自然科学的には、私の人生の初期値が決定されていたとしても、生まれる前、すなわち胎児の頃から私の未来に関与する変数が大量に介在してくる。また、そのほとんどが確率的現象のために、遠い未来(*1)の自分そのものが一定程度に収斂するなどは起こり得ず、遠い未来はいわばカオスとなる。カオスの中から、遠い未来が収斂するときは、その未来が現在になった時に限る。

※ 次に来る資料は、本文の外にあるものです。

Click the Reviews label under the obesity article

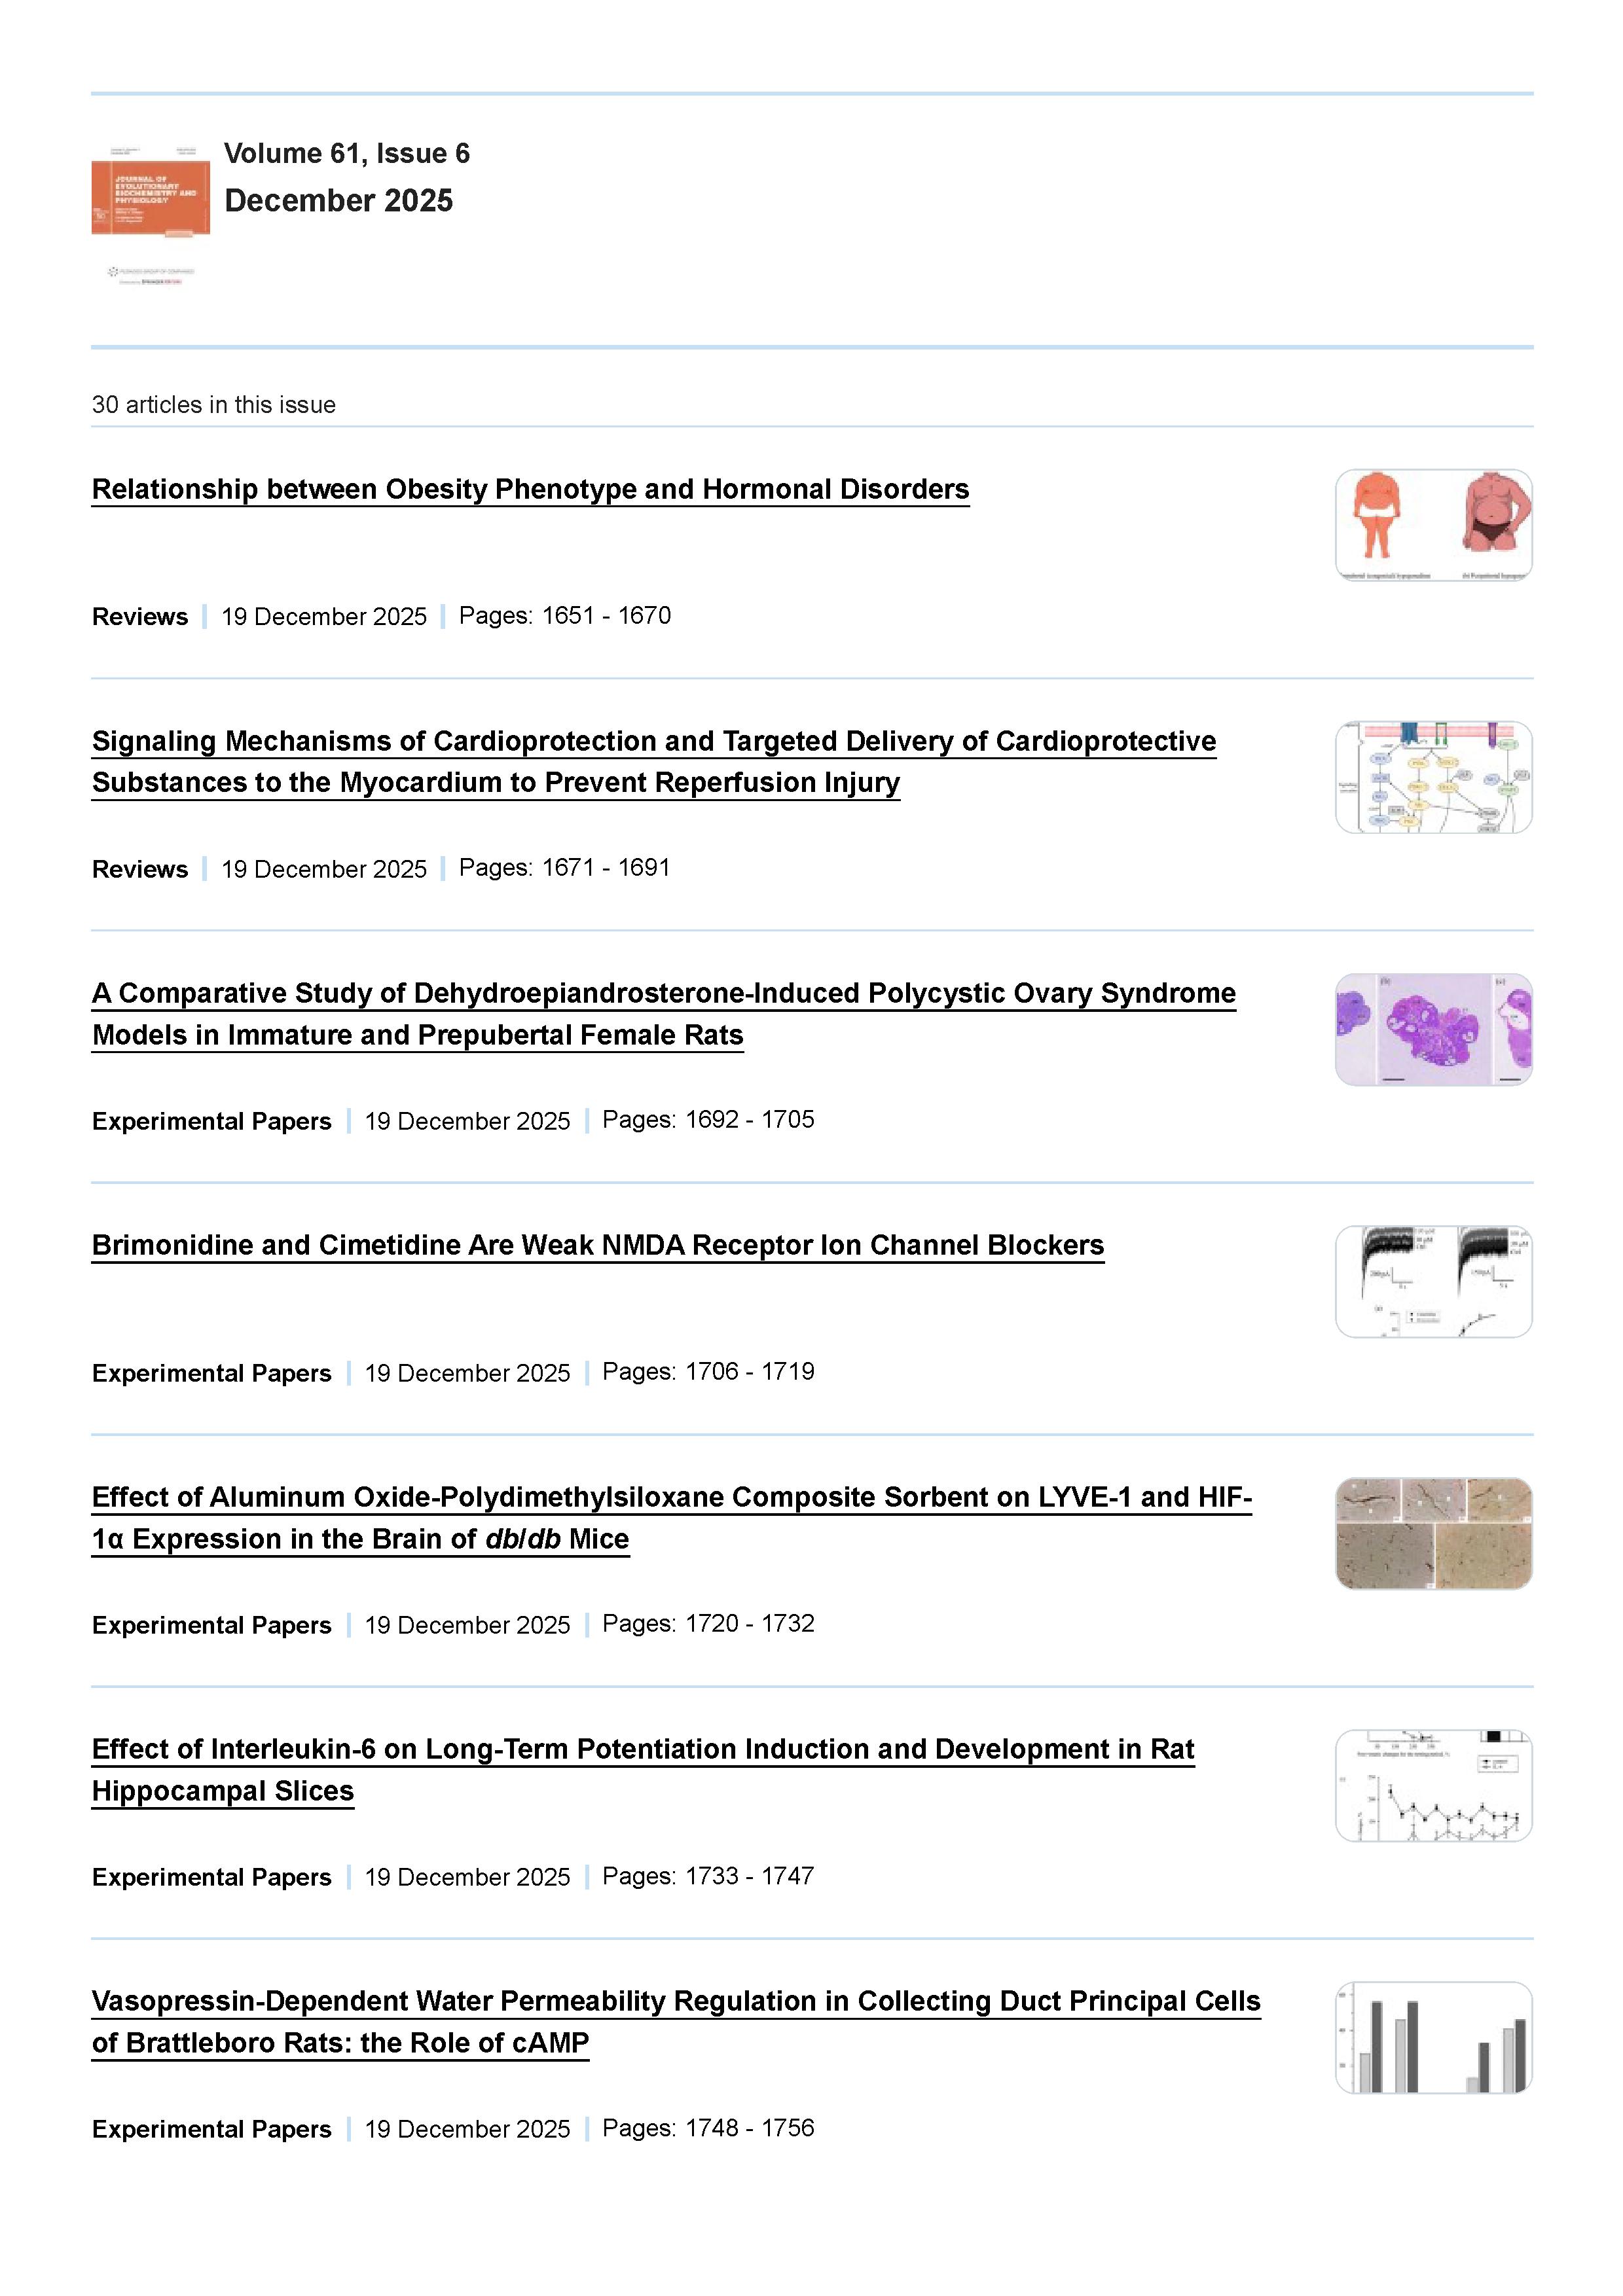[140, 617]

多くの変数が介在する遠い未来の予測ではなく、一定程度の有限の変数が介在する、短い期間の予測や、パターン化された広い事象に対する大まかな予測などであれば可能かもしれない。しかし、活動のエントロピーが高い、先進国の人間の長期間の活動は、概ね多くの変数が長時間にわたって介在する。

そのような人間の人生において、定常状態、すなわち"過去と未来において変化しない状態"は、過去に存在する自分と未来に存在する自分が何ら変わらないことを意味する。時間に紐付いたさまざまな事象が確率的に人間に影響を与えやすい文化においては、その"定常状態"が極めて広い意味を対象にしなければあり得ないような気もする。もしも遠い過去に、とても具体的な事象である"私そのものの人生"の遠い未来、すなわち"現在の私の人生"を予測した場合、その確率は0に等しいのである。たいてい、人生において何か宿命的なものを感じた時、その宿命が対象とする事象は過去の事象である。過去は決定されている。逆に、経験できない未来の事象はもはや宿命たり得ないのである。宿命だと信じた過去はただのラベリングされた過去であり、"そうあるはずだった未来"に対してそれらとは異なる事象が発生してしまった場合に、自己を正当化するための命題の1つに過ぎないのである。



*1 ここでいう、『遠い未来』は、それぞれの現象がその振る舞いを時系列に依存せず保存することが可能な期間を上回る時間に紐付いた状態のことである。